= Aim of the task =
Filter the lines below, copying only those with the string "left".

= Records for processing =
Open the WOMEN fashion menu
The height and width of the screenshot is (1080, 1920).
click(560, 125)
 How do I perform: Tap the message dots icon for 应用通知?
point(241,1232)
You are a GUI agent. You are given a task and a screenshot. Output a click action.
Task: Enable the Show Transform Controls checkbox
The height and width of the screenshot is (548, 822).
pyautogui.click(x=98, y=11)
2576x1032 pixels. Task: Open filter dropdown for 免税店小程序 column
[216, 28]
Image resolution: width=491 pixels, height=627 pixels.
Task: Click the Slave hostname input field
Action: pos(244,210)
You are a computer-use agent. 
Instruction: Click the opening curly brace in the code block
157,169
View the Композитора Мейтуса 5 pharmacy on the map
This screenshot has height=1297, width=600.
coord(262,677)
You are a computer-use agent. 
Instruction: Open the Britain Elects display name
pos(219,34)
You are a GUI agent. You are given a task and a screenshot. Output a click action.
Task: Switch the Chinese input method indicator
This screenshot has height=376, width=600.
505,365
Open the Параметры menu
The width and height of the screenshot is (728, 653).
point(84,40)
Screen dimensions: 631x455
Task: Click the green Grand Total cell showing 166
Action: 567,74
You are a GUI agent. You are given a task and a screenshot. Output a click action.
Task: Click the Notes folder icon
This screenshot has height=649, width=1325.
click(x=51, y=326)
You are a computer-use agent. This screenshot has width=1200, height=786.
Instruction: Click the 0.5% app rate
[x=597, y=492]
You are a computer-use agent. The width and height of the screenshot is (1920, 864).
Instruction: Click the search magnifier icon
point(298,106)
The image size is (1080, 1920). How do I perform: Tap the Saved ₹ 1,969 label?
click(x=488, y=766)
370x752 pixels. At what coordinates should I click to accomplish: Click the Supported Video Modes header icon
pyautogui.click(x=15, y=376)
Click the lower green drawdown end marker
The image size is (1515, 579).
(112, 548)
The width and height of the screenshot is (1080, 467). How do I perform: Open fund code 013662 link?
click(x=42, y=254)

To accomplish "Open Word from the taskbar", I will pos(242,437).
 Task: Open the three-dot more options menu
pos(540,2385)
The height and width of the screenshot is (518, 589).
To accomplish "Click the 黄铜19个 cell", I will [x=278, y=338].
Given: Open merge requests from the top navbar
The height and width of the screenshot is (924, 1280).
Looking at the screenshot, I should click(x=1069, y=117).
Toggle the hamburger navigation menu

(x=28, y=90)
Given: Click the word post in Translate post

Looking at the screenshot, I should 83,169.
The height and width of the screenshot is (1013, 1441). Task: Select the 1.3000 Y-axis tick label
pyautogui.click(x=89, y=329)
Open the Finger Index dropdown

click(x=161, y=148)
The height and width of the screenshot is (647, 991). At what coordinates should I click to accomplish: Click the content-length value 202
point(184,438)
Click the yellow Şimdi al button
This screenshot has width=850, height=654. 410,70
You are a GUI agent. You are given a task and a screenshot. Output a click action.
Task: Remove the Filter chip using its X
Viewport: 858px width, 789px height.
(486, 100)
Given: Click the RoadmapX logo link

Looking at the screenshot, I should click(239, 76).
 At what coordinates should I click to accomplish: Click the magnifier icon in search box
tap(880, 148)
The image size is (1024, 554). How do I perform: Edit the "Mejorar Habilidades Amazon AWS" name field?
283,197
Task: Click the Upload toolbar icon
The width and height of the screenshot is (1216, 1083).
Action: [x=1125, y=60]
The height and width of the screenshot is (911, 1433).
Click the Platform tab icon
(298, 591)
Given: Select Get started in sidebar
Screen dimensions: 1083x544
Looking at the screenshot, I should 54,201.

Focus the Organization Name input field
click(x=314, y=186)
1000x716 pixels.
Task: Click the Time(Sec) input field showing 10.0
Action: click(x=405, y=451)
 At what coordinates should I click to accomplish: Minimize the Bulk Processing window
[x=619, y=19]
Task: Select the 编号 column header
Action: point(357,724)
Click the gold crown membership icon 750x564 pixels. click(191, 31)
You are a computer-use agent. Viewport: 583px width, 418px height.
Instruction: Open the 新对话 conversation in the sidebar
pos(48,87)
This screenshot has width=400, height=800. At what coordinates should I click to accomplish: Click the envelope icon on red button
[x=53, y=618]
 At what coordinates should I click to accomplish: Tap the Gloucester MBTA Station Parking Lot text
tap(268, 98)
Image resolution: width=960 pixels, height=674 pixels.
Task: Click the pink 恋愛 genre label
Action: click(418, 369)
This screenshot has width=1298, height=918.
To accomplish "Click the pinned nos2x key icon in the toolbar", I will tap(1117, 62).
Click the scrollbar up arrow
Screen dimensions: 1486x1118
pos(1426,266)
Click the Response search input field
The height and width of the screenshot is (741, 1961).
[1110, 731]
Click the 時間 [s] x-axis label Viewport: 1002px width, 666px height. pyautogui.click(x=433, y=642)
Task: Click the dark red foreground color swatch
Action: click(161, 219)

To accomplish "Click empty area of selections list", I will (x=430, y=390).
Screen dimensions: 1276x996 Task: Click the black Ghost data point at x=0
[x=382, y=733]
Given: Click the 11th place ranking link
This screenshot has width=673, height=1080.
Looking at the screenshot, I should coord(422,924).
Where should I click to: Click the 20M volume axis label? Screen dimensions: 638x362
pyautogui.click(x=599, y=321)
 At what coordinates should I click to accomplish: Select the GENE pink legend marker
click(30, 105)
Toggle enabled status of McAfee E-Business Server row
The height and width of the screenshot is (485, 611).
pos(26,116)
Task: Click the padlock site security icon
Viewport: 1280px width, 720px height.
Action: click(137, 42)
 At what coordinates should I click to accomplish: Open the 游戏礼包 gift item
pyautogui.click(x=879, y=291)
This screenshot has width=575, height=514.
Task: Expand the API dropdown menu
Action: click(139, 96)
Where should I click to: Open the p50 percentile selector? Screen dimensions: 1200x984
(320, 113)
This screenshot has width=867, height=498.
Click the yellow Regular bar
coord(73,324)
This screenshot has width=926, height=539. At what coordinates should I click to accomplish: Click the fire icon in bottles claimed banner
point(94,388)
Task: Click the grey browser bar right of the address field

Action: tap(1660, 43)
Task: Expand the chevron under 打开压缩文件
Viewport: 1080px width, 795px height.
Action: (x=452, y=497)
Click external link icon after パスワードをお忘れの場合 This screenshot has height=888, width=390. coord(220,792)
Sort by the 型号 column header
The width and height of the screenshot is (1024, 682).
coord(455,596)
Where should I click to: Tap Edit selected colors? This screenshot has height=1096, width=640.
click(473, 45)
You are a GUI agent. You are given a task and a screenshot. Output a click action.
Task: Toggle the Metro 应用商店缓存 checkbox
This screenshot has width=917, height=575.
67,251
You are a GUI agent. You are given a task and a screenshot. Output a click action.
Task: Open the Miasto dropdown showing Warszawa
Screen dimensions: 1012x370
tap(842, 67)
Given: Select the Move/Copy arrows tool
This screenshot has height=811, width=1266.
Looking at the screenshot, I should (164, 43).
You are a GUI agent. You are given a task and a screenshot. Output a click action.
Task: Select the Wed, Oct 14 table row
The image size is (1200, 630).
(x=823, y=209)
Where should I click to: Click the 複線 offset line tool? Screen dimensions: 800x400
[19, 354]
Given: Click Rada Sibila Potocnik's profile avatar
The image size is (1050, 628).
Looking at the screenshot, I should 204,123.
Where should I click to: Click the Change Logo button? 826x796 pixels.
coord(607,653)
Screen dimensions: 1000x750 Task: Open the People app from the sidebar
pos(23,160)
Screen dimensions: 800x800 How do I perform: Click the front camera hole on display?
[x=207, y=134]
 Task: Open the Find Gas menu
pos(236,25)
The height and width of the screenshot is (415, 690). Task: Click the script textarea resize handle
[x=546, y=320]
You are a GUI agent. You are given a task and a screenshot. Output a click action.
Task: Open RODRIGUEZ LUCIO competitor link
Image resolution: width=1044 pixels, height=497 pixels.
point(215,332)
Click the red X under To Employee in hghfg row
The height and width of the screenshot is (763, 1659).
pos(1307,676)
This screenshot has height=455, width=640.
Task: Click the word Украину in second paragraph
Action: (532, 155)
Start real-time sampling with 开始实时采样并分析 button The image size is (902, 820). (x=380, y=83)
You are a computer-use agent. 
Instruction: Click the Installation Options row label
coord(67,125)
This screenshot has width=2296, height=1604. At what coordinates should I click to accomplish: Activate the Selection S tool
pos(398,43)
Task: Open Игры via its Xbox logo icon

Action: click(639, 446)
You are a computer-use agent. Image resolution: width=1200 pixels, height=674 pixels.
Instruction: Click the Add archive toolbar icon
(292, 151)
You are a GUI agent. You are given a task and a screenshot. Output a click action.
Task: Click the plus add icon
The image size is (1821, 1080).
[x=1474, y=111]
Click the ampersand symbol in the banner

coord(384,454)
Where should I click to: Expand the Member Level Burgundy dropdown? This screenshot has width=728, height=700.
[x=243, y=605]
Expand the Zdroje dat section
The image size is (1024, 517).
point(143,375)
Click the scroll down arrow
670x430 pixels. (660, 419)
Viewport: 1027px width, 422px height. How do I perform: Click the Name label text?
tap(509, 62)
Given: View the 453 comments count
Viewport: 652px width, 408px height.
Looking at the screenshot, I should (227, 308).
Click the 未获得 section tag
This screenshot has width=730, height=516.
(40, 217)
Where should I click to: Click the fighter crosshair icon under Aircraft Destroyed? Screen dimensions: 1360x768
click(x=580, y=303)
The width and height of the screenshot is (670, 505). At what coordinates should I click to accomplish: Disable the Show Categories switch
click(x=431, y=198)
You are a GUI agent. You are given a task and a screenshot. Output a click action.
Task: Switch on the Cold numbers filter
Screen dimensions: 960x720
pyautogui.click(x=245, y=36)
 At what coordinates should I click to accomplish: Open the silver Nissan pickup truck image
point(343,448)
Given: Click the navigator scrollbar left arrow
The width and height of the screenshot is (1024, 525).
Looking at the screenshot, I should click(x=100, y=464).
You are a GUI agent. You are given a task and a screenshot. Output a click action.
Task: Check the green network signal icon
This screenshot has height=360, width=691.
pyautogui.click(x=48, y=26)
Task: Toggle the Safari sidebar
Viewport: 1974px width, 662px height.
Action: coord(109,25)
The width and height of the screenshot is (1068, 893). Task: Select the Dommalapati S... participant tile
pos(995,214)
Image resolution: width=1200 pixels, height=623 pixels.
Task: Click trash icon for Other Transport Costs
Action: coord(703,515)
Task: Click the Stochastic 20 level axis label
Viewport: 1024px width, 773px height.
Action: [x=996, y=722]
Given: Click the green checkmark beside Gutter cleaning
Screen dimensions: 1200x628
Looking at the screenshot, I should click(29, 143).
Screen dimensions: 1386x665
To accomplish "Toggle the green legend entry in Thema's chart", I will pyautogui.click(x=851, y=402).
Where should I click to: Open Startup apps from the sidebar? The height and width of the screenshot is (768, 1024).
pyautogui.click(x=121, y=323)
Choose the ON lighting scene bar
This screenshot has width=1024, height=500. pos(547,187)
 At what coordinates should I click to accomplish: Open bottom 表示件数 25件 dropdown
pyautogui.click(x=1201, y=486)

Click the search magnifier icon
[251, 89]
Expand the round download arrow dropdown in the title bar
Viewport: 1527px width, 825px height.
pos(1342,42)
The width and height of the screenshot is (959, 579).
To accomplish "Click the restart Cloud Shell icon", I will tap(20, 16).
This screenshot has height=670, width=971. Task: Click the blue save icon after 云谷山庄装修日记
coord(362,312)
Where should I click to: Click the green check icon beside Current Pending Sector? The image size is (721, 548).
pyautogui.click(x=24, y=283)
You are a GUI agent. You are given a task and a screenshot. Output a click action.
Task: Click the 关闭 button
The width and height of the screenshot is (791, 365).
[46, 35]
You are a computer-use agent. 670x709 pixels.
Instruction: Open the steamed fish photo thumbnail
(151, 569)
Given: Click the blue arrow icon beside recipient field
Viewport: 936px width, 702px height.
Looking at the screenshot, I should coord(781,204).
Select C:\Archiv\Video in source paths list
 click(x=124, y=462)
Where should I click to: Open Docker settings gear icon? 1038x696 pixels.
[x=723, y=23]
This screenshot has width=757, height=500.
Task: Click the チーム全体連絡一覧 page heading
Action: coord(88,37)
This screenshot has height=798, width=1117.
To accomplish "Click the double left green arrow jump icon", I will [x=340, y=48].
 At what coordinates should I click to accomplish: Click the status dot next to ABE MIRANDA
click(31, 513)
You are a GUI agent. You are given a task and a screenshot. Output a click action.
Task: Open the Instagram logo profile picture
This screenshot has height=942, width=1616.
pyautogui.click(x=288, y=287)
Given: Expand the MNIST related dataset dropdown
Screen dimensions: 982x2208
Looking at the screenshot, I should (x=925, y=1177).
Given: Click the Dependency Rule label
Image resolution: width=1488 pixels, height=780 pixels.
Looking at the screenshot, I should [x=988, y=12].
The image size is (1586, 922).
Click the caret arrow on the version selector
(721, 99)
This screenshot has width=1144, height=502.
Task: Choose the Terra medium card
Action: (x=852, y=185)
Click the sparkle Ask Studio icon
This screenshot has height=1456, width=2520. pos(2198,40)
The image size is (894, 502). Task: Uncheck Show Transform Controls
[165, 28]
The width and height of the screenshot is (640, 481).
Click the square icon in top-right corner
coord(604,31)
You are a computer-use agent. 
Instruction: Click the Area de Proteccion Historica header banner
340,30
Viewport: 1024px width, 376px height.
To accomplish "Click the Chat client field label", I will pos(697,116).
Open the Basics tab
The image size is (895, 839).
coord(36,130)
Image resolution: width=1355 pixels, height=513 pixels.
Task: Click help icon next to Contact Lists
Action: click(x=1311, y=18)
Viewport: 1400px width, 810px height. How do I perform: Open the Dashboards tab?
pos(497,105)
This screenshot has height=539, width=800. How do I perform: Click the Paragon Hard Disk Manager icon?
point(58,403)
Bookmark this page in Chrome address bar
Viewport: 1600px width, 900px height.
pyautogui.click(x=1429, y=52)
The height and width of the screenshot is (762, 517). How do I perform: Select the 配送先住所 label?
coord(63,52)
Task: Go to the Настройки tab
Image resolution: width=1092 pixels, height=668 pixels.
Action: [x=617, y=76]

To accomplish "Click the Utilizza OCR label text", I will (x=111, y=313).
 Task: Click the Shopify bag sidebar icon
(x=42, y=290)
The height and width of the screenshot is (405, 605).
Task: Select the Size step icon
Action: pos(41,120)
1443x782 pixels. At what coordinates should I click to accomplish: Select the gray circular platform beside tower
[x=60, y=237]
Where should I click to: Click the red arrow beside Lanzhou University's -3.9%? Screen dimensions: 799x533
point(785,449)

= Solution =
Given: Click the navigator scrollbar left arrow
To accomplish "Click the double left green arrow jump icon", I will [x=340, y=48].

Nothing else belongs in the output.